ASSIGNMENT: Only the first line of the listing and the lines after it, up to and including the one containing "BATERIA Y PERCUSIÓN (66, 288)", should be retyped exactly.

=-=-=-=-=

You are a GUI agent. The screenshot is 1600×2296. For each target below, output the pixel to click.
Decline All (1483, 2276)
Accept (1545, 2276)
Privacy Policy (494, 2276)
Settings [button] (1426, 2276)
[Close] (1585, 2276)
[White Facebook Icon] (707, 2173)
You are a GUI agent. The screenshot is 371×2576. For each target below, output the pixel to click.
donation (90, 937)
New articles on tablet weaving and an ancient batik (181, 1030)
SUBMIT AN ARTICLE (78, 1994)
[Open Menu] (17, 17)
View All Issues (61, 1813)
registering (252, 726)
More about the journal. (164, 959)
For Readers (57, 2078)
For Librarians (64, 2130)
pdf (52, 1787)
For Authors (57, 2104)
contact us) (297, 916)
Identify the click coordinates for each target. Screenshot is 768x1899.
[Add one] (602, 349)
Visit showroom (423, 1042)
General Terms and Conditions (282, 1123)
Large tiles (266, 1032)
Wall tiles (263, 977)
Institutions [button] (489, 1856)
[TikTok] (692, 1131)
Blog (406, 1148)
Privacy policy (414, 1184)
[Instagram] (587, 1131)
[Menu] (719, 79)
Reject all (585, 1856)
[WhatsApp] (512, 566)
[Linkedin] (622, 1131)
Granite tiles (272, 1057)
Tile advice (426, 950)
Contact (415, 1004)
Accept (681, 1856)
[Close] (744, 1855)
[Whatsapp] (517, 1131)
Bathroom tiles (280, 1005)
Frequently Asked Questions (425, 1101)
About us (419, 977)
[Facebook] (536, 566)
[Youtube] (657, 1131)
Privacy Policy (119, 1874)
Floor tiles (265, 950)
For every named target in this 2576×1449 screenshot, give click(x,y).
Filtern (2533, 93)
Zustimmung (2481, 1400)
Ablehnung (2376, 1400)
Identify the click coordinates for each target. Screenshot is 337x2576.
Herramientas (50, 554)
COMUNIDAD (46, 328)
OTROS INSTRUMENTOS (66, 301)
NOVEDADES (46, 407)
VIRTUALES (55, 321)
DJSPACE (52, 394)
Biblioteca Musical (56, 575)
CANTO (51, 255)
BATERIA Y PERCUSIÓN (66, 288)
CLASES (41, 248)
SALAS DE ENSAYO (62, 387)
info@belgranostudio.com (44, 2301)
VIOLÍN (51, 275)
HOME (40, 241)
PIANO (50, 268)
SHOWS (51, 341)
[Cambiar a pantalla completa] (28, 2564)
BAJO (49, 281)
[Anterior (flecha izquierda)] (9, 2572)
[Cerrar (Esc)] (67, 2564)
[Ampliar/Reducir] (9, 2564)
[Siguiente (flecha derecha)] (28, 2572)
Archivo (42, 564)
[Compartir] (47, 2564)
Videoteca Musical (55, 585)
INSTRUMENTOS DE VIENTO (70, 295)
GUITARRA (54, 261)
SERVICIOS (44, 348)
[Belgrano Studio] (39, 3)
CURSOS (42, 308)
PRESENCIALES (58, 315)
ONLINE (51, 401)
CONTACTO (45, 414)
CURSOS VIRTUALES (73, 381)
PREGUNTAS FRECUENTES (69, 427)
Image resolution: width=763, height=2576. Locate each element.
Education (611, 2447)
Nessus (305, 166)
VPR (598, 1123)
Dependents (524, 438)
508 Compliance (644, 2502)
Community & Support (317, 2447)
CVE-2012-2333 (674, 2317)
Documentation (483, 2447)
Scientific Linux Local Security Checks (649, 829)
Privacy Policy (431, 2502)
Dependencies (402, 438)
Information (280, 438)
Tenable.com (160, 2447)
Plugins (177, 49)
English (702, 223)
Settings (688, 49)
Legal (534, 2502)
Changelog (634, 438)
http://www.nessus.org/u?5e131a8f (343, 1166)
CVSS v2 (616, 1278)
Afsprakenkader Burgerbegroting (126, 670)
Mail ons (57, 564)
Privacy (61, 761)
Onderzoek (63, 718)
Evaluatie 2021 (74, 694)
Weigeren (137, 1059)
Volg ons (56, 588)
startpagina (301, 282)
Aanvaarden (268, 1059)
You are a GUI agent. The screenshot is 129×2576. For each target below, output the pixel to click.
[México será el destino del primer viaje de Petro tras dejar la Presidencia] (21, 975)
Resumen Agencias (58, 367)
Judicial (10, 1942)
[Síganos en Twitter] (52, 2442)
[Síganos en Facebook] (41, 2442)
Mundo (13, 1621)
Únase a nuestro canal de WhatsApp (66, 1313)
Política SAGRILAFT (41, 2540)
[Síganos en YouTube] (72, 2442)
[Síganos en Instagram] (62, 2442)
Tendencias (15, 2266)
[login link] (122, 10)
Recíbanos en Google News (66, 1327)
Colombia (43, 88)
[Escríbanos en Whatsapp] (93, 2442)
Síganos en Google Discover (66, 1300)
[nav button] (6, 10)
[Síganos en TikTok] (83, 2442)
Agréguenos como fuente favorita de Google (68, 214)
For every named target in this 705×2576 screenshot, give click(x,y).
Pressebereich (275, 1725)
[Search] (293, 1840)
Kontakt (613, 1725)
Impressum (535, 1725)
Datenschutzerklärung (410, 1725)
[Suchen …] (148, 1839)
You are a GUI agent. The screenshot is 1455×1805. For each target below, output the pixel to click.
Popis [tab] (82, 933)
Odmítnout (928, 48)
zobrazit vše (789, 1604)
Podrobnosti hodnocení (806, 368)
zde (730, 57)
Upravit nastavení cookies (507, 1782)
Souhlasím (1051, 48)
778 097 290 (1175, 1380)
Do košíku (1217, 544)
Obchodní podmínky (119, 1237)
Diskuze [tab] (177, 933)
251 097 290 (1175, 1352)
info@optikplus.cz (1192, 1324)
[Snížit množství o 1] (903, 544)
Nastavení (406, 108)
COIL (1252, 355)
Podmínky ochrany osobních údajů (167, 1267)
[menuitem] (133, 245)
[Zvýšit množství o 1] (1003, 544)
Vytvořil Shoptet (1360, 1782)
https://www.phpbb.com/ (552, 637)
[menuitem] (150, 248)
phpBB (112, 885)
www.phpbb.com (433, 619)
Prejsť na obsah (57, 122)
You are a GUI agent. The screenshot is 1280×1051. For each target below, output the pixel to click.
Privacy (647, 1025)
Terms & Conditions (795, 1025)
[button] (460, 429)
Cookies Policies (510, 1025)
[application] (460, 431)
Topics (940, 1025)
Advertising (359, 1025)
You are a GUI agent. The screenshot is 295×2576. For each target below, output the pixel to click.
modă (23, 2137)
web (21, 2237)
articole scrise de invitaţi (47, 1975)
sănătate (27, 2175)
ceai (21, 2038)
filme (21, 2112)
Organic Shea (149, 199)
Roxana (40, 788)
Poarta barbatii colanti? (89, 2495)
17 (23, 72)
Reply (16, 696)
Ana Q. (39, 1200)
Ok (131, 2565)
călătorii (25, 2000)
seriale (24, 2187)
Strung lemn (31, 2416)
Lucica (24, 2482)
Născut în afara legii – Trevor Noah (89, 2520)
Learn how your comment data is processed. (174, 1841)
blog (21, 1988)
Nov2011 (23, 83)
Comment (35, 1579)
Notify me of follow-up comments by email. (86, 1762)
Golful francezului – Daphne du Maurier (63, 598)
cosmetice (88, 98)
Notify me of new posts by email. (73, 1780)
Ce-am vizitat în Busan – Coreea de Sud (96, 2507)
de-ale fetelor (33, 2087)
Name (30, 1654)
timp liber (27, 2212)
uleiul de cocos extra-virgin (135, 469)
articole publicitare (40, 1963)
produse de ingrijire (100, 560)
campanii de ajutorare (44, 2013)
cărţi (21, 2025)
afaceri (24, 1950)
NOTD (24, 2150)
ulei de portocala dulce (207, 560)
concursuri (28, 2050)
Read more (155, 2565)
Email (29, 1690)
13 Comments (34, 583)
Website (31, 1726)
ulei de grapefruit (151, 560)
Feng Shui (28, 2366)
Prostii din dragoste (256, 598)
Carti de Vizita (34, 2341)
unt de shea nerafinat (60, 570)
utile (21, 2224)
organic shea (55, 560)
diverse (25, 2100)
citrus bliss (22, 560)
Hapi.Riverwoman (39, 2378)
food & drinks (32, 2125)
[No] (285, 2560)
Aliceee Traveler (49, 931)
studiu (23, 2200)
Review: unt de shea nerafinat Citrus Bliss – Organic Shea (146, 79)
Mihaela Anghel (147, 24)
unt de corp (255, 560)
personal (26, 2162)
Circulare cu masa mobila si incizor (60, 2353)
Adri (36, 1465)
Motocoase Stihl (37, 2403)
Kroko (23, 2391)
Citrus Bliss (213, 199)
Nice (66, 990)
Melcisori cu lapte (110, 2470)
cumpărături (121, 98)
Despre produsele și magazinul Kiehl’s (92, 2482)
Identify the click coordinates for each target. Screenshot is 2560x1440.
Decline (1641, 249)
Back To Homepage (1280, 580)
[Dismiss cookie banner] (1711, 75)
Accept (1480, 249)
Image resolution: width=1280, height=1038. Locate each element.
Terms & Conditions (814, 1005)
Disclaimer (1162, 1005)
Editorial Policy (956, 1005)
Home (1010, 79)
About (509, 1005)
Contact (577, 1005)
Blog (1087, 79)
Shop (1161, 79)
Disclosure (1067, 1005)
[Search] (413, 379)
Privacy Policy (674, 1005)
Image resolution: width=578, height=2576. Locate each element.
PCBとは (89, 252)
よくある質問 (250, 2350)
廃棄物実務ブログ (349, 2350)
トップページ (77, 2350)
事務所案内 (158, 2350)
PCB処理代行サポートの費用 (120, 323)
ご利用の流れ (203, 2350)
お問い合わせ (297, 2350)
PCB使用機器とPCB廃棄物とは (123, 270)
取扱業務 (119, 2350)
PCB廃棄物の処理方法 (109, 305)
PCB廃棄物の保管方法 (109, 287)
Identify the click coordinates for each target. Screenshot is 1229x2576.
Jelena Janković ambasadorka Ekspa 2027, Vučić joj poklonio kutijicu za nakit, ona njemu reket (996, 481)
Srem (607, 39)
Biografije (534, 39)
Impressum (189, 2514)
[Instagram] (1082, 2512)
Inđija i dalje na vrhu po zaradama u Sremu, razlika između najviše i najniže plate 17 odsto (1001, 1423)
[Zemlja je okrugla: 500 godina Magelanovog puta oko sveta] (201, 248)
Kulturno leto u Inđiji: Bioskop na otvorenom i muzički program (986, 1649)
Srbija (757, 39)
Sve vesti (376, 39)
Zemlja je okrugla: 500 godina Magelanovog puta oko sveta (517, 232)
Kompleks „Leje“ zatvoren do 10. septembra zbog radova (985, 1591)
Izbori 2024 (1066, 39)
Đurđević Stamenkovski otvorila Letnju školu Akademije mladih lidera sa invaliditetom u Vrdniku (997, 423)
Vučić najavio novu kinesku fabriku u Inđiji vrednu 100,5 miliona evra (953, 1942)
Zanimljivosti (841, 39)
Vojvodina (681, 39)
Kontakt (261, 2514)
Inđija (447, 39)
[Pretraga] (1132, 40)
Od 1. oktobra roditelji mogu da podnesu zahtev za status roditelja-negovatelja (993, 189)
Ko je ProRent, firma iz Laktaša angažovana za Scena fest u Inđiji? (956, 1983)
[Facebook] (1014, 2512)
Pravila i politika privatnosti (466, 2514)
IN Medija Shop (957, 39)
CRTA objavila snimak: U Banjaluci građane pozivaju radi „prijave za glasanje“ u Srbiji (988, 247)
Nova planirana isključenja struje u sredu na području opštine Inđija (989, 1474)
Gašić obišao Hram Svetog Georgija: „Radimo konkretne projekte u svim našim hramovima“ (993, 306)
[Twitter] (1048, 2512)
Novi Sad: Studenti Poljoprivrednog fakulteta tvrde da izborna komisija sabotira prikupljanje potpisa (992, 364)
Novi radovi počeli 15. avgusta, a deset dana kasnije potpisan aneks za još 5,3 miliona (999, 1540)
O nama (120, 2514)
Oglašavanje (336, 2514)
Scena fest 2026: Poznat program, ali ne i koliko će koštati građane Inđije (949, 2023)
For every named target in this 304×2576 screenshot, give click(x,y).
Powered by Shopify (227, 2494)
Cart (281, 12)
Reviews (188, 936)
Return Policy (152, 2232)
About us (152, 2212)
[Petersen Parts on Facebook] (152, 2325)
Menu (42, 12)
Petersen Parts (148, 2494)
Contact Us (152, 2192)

=-=-=-=-=

RESULT:
You are a GUI agent. The screenshot is 1600×2296. For each target below, output the pixel to click.
Decline All (1483, 2276)
Accept (1545, 2276)
Privacy Policy (494, 2276)
Settings [button] (1426, 2276)
[Close] (1585, 2276)
[White Facebook Icon] (707, 2173)
You are a GUI agent. The screenshot is 371×2576. For each target below, output the pixel to click.
donation (90, 937)
New articles on tablet weaving and an ancient batik (181, 1030)
SUBMIT AN ARTICLE (78, 1994)
[Open Menu] (17, 17)
View All Issues (61, 1813)
registering (252, 726)
More about the journal. (164, 959)
For Readers (57, 2078)
For Librarians (64, 2130)
pdf (52, 1787)
For Authors (57, 2104)
contact us) (297, 916)
Identify the click coordinates for each target. Screenshot is 768x1899.
[Add one] (602, 349)
Visit showroom (423, 1042)
General Terms and Conditions (282, 1123)
Large tiles (266, 1032)
Wall tiles (263, 977)
Institutions [button] (489, 1856)
[TikTok] (692, 1131)
Blog (406, 1148)
Privacy policy (414, 1184)
[Instagram] (587, 1131)
[Menu] (719, 79)
Reject all (585, 1856)
[WhatsApp] (512, 566)
[Linkedin] (622, 1131)
Granite tiles (272, 1057)
Tile advice (426, 950)
Contact (415, 1004)
Accept (681, 1856)
[Close] (744, 1855)
[Whatsapp] (517, 1131)
Bathroom tiles (280, 1005)
Frequently Asked Questions (425, 1101)
About us (419, 977)
[Facebook] (536, 566)
[Youtube] (657, 1131)
Privacy Policy (119, 1874)
Floor tiles (265, 950)
For every named target in this 2576×1449 screenshot, give click(x,y).
Filtern (2533, 93)
Zustimmung (2481, 1400)
Ablehnung (2376, 1400)
Identify the click coordinates for each target. Screenshot is 337x2576.
Herramientas (50, 554)
COMUNIDAD (46, 328)
OTROS INSTRUMENTOS (66, 301)
NOVEDADES (46, 407)
VIRTUALES (55, 321)
DJSPACE (52, 394)
Biblioteca Musical (56, 575)
CANTO (51, 255)
BATERIA Y PERCUSIÓN (66, 288)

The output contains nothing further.